Additionally, journalists have found that banks screened out some applicants and gave preferred treatment to wealthier and more established applicants. Banks like Wells Fargo, Bank of America, and JPMorgan Chase have limited applications to existing customers or expedited their requests. Sources also indicate that banks’ wealthier customers received “concierge treatment” to secure PPP funding, with added assistance and priority.
Broadly, PPP lays bare the financial barriers many small businesses owners face. A 2017 study from the Federal Reserve Banks of Atlanta and Cleveland found that small businesses with Black owners apply for funds 10 percent more frequently than firms with white owners, but their approval rates are nearly 20 percent lower; this disparity persists even for firms with revenues over $1 million. Minority-owned businesses receive the full amount of funds they request 28 percent less frequently than nonminority-owned firms. The same study found that 40 percent of Black business owners are so pessimistic of their odds of loan approval that they do not even apply.
Indeed, the SBA inspector general released a review of PPP implementation, finding that the SBA failed to adequately prioritize underserved and rural businesses. §1102 of the CARES Act states that the SBA should ensure lenders and agents prioritize small businesses “in underserved and rural markets, including veterans and members of the military community, small business concerns owned and controlled by socially and economically disadvantaged individuals (as defined in section 8(d)(3)(C)), women, and businesses in operation for less than two years.”
To resolve the gap between established and underserved small businesses, the inspector general recommends that the SBA issue guidance to lenders to prioritize the demographics listed in the CARES Act.
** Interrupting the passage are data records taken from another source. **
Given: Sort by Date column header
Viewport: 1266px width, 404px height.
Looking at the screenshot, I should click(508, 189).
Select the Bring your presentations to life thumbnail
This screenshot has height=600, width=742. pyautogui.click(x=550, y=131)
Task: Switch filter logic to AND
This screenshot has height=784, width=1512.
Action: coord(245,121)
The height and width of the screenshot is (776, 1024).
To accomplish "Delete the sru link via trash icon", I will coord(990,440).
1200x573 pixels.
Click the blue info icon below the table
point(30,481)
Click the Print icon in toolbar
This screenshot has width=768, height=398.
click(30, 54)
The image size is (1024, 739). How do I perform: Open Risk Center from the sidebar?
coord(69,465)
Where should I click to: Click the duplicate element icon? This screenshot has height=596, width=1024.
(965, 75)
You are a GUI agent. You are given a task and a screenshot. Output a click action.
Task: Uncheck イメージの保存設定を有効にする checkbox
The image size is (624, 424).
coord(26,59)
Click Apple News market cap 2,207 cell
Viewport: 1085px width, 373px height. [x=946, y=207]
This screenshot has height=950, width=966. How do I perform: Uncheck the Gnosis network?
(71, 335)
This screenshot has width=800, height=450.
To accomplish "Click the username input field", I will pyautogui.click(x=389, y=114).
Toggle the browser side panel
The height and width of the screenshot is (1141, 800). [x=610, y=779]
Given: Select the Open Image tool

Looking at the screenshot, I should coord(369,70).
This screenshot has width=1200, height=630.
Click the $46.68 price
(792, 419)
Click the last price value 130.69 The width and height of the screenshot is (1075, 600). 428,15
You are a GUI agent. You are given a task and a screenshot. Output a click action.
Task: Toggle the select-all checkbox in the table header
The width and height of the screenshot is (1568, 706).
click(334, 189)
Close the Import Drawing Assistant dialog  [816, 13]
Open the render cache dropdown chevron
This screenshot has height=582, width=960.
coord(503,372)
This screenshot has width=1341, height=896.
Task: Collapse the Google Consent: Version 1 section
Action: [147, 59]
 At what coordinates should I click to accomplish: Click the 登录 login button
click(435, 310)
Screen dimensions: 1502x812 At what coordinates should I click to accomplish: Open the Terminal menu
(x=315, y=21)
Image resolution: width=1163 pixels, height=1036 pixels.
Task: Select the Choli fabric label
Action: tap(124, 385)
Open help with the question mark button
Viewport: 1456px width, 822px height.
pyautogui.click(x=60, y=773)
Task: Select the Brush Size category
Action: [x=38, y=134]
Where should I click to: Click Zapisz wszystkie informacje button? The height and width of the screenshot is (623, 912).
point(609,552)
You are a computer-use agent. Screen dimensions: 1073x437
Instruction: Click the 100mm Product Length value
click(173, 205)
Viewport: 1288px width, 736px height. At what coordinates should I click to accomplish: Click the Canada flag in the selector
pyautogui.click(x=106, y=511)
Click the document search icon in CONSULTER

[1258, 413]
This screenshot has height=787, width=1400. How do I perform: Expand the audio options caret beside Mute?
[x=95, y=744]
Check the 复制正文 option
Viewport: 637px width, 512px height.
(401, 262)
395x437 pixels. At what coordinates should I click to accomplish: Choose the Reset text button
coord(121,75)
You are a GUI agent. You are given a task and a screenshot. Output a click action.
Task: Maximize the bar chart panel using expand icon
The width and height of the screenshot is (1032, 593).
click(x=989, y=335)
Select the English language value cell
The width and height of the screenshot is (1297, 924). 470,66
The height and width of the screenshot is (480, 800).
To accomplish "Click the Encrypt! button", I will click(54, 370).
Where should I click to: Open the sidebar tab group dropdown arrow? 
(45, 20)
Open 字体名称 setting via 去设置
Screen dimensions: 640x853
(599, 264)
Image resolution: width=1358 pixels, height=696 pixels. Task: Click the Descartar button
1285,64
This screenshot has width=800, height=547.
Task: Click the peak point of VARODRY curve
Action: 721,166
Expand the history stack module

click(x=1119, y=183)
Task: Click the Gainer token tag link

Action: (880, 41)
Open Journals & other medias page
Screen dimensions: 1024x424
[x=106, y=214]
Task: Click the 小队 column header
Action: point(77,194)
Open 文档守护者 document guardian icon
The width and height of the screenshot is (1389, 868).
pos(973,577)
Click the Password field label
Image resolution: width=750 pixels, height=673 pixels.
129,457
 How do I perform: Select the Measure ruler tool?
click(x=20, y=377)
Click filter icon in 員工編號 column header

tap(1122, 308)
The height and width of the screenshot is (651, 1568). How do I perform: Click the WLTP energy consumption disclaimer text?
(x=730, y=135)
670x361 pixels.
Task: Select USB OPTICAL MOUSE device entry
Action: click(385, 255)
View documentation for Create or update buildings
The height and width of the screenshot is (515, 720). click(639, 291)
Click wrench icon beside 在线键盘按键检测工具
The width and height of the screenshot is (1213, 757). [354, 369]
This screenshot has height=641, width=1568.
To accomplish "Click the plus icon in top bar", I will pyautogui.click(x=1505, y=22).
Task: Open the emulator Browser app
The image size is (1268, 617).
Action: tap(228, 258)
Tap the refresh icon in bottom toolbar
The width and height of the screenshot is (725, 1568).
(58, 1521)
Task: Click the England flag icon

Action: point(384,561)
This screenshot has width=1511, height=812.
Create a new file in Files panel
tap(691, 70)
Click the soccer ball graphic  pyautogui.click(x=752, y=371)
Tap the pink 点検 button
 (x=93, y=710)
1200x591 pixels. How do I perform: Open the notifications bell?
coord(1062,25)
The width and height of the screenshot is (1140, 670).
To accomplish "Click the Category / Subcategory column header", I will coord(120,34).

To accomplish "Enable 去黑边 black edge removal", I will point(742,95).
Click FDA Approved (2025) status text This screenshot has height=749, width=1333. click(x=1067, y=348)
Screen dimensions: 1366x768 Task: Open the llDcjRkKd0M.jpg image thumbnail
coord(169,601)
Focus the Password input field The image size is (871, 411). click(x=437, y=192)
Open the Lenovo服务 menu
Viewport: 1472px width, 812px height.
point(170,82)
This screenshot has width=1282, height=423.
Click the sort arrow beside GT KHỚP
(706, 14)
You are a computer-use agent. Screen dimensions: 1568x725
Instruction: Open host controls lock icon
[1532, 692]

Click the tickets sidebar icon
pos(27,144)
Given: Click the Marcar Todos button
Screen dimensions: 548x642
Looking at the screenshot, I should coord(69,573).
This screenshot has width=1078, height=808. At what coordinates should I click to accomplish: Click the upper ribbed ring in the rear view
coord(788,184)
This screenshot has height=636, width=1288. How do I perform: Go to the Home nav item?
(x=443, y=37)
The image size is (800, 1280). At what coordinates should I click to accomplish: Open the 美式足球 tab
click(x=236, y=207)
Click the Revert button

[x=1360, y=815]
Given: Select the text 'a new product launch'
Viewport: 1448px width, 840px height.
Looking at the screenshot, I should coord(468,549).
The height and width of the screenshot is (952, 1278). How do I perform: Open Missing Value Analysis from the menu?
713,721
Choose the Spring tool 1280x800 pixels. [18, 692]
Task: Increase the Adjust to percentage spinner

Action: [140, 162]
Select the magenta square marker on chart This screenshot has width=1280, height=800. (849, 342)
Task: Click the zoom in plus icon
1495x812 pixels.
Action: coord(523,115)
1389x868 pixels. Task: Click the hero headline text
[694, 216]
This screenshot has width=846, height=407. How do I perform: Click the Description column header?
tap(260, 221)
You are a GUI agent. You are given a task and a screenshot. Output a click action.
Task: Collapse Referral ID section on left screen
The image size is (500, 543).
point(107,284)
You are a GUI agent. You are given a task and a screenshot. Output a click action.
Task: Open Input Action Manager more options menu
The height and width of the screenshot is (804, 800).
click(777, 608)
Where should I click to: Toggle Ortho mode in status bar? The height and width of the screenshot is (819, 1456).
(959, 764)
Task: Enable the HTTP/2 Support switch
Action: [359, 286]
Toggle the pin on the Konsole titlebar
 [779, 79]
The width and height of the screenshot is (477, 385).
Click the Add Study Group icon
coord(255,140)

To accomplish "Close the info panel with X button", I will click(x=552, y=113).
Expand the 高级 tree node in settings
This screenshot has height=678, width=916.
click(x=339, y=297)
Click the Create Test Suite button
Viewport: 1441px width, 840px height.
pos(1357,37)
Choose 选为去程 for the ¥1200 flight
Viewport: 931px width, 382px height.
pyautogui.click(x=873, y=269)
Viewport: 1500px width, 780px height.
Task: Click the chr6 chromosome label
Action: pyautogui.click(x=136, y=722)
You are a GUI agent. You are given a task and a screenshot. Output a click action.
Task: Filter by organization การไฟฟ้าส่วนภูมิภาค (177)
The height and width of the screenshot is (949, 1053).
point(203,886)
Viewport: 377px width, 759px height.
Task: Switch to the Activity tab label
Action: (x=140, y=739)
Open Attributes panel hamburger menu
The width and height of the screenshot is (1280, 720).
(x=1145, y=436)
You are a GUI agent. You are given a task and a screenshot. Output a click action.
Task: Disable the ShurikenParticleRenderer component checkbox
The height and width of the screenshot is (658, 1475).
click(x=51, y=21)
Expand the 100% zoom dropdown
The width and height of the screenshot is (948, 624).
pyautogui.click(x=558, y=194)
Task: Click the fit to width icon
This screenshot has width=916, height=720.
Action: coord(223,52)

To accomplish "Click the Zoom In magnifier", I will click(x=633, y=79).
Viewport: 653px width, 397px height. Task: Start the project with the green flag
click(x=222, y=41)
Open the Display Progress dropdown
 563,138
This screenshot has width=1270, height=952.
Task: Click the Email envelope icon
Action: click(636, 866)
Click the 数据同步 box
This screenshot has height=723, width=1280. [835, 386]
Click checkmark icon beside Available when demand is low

Further, the SBA should revise the borrower application to collect optional demographic information, and include optional demographic questions on forms for loan forgiveness.
Even further, the incentive structure for lending institutions should adjust to avoid prioritizing larger firms. Lending institutions are currently compensated by collecting a 1 percent interest rate charged on the loan, and banks prefer to originate one loan for $10 million than to provide many loans for smaller amounts. In response, some analysts have suggested implementing a flat fee structure to compensate banks for each transaction. Applicants could also be connected with banks via independent clearinghouses to avoid shutting out businesses without existing banking relationships.
In the meantime, local and state governments are working to fill the gaps of the PPP. Here in Texas, local governments have invested millions of taxpayer dollars into various loan and grant programs. Local governments tend to use a more streamlined approach than the federal PPP; applicants do not have to show proof of payroll and there are no restrictions on how the money is used (so long as it’s business-related). Harris County received over 7,000 applications in just 28 hours this April; applicants requested $150 million, though only $10 million was available. Now, due to high demand, local governments are allocating some federal COVID-19 relief for additional grants to small businesses.
Policymakers should consider which businesses are benefiting from relief programs and which businesses are excluded. As Congress works to update and modify programs like the PPP, lawmakers can draw from the lessons learned at the state and local levels about accessibility, follow the recommendations of the SBA and reflect on how color-blind policies can still exacerbate disparities.